Несколько обстоятельств способствовали к тому, чтобы этот мир не нарушился, и между ними не последнее место занимала смерть двух наиболее выдающихся и беспокойных коноводов восстаний. В октябре 1822 года сошел в могилу уцмий каракайтагский. Еще раньше, в мае того же года, умер Шейх-Али-хан бесславным изгнанником, далеко от родного Дербента, уже не имея там ни друзей, ни сообщников, деятельно раскрытых и уничтоженных Ермоловым. Еще в Акуше главнокомандующему удалось захватить в свои руки документы, свидетельствовавшие о тайных сношениях дербентцев со своим старым ханом, а один из жителей города, некто Истафали-бек, вызвался указать всех тех лиц, которые помогали ему деньгами и вещами. Доносчик знал обстоятельно все, так как долгое время сам был их товарищем и даже получал субсидии от наследного персидского принца в вознаграждение издержек на содержание хана. Необходимо заметить, что все эти лица были не уроженцы дербентской земли, а пришельцы из разных стран, занимавшиеся в городе торговлей. Ермолов решился разрушить гнездо, через которое Персия имела верные сношения с Дагестаном, и нарядил военный суд, под председательством полковника Мищенко (известного героя Башлов). "Вас избрал я,– писал ему Ермолов,– зная ваши строгие правила чести и что вы дадите пример правосудия, которого, к сожалению, здешние жители весьма мало имели в глазах своих". Виновные были уличены в присутствии Ермолова и подвергнуты строгой каре; те, кто еще мог мечтать об измене, должны были теперь прекратить с ханом сношения.

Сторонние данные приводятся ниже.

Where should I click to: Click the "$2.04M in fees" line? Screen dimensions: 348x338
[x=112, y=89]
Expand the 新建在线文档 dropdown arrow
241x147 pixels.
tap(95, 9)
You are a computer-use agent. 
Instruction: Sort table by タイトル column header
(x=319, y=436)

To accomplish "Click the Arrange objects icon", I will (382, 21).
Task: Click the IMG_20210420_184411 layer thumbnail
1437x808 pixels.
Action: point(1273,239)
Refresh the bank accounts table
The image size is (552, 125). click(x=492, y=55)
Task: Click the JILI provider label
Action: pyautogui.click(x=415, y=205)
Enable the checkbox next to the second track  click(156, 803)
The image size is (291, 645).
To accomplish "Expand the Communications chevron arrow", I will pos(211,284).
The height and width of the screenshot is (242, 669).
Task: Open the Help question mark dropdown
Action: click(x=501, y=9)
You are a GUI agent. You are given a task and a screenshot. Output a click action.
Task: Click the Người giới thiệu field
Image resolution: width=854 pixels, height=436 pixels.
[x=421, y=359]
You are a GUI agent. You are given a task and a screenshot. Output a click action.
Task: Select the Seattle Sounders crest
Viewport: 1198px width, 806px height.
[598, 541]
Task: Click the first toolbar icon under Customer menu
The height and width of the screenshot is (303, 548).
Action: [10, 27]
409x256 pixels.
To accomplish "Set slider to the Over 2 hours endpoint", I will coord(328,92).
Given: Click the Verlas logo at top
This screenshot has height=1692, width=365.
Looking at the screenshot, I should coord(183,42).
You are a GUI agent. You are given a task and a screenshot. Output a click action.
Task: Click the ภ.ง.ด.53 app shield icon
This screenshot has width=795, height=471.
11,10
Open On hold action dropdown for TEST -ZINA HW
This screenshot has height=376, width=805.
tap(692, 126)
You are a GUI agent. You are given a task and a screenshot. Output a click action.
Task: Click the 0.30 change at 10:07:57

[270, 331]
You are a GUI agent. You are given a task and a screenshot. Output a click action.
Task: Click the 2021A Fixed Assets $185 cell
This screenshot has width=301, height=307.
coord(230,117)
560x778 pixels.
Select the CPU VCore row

Не имея более пристанища в Приморском Дагестане, Шейх-Али нашел себе приют в горах Койсубулинского общества. Явившись туда с многочисленной свитой, чтобы поддержать свое достоинство в глазах дагестанцев, он скоро истощил последние средства, а пособия из Персии становились между тем все меньше и меньше, так что ему не хватало их даже для содержания своего семейства. Хан принужден был войти в долги, и его положение было тем бедственнее, что скоро он потерял всякую надежду на согласие Персии заплатить их. И он умер в бедности, оставив семью свою без всяких средств к жизни. Койсубулинцы так теснили ее и так настойчиво требовали уплаты долгов, что, опасаясь быть ограбленной, она бежала в Акушу и просила позволения переехать в Дербент. Ермолов приказал отправить ее назад к койсубулинцам.